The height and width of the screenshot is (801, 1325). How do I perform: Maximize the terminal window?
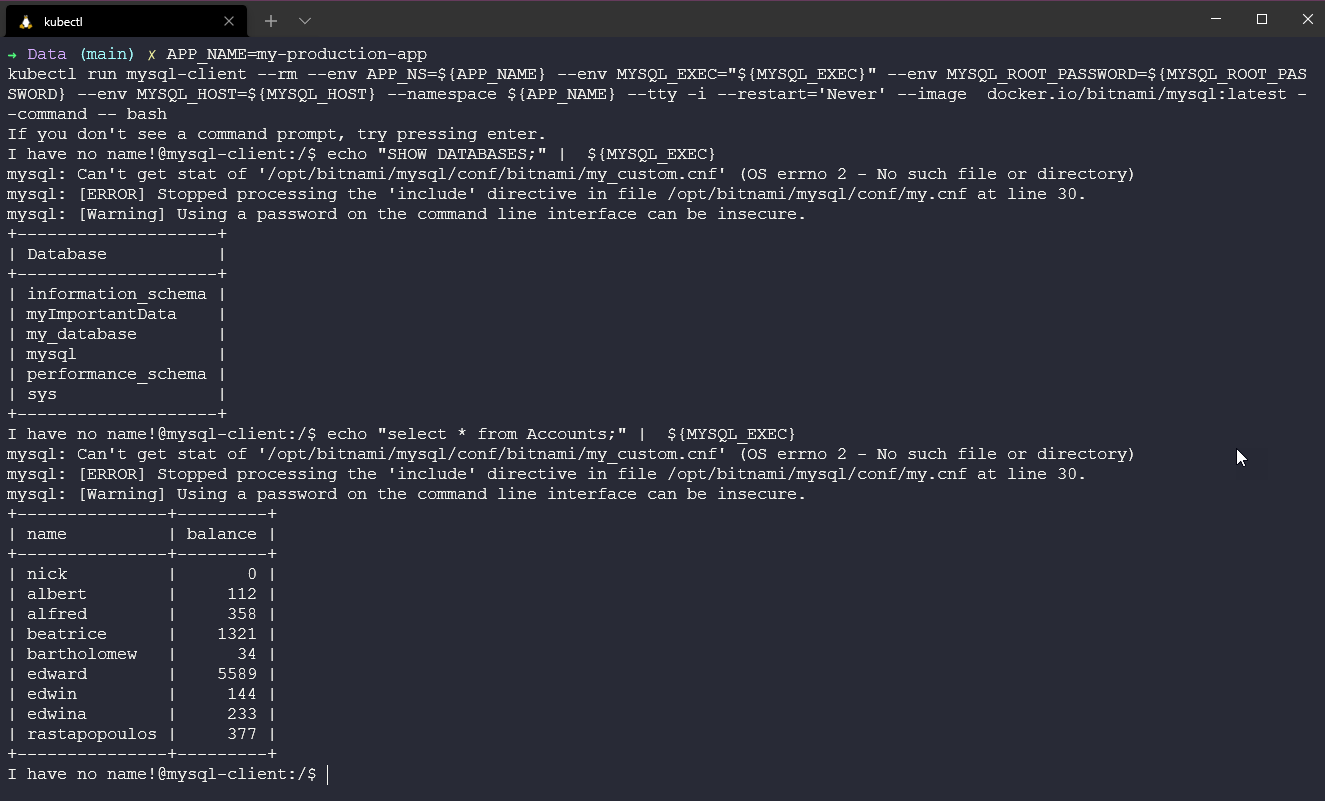1262,19
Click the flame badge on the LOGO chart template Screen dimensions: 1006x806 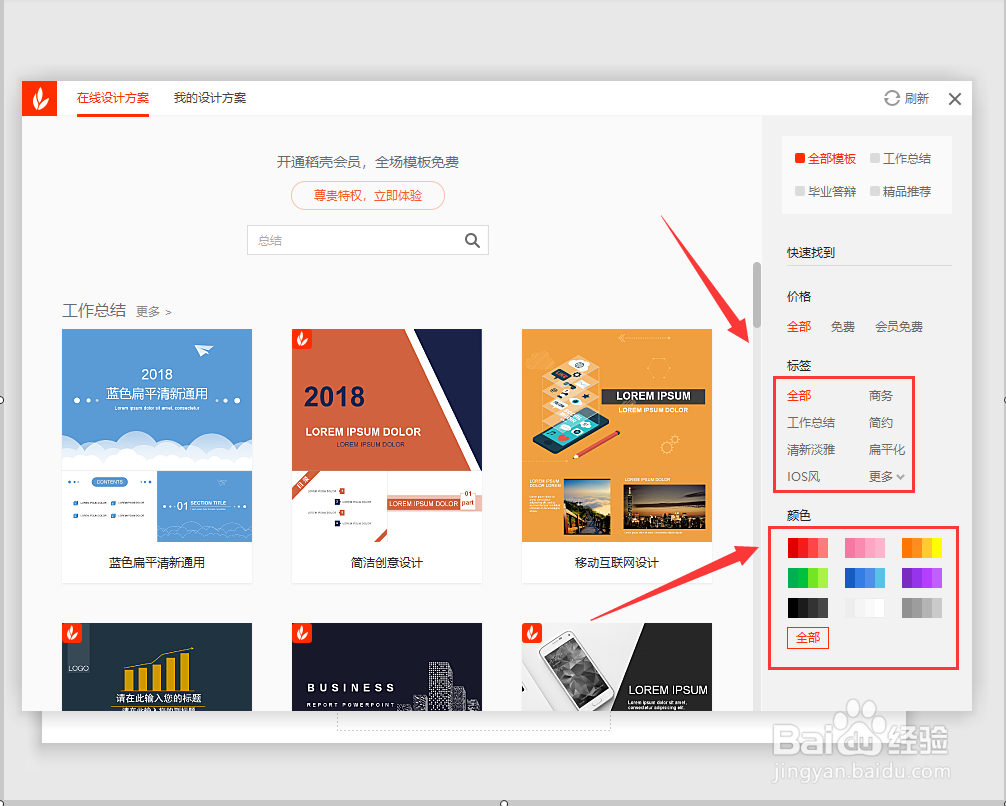[71, 633]
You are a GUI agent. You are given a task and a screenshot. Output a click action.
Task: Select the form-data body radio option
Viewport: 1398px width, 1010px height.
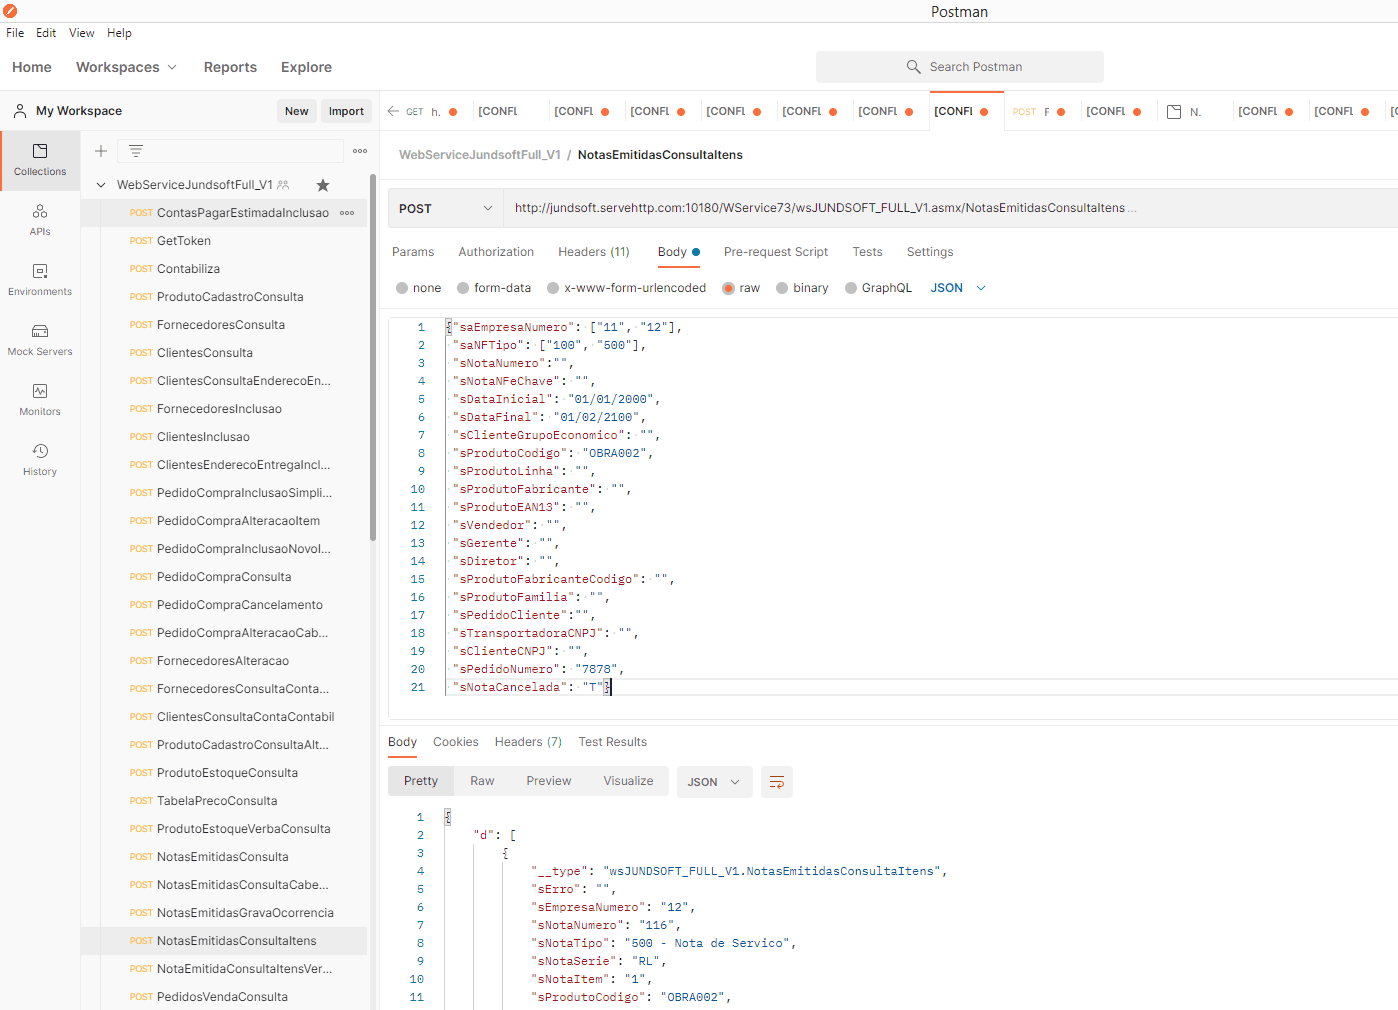pos(463,288)
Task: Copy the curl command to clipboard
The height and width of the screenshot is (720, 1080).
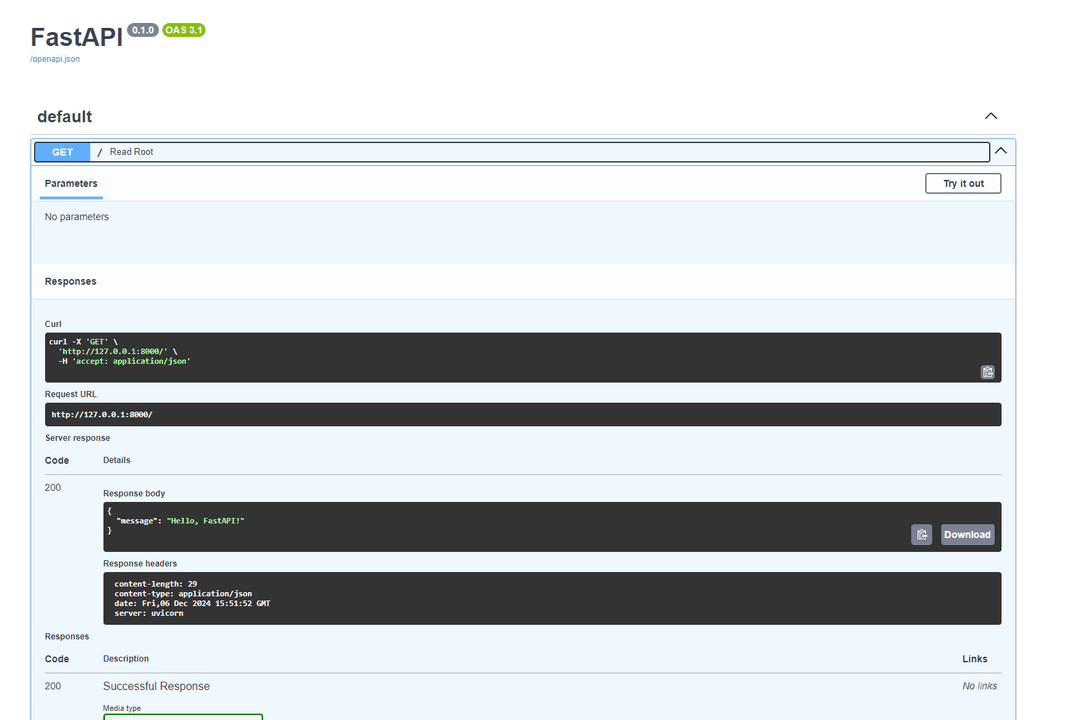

# [The task]
Copy out the rows word for word, starting at the line that contains "You are a GUI" and ending at the last row, and leave the pictures out of your copy.

# [Exercise solution]
You are a GUI agent. You are given a task and a screenshot. Output a click action.
Task: Select the form-data body radio option
Viewport: 1398px width, 1010px height.
pos(463,288)
Task: Copy the curl command to clipboard
The height and width of the screenshot is (720, 1080).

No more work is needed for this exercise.